Buying a home or even renting a flat in San Francisco is now beyond many artists, and the economic slump has taken a toll on arts funding both private and public, putting a high premium on residency programs.
The city is saturated with creative talents but lacking a means to nurture them, said Courtney Fink, executive director of Southern Exposure, a hub for arts programming in the Mission.
“There are way more artists than there are opportunities,” she said. “I see that everyday at my job.”
Fink remembered visiting Ireland’s home as a young art student. The visits, she said, “were some of my most profound art experiences and is ultimately one of the key experiences that encouraged me to invest myself in the Bay Area arts community.”

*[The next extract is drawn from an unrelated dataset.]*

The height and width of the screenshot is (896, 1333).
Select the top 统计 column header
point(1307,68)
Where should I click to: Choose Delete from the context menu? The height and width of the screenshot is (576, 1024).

Reynolds lamented the loss of the environment in which he and Ireland came of age as artists. “I never paid more than $250 rent when I was a young artist. Gas was 29 cents a gallon, candy bars are still a nickel. … I paid $112 a quarter in classes at U.C. Santa Cruz. The economics of what young people are facing now is so different,” said Reynolds, who has a son studying filmmaking in school.
Reynolds and Ireland crossed paths in Mission in the early 1970s, and along with other baby boomers settled in the city’s inexpensive commercial-industrial neighborhoods, and made use of the tools at their disposal.
“We started to get to know one another and help with physical things that needed to be done to our places,” Reynolds recalled. “Some of those processes of fixing up spaces came into art making.”
For Ireland, that was especially true. Shortly after moving into 500 Capp, he got a warning from the Department of Public Works about a cracked sidewalk outside the home, and repaved the walkway himself. The project marked the beginning of the work that dominates and defines the home today – personalized furniture, an upstairs window replaced with a sheet of copper, a blowtorch-chandelier.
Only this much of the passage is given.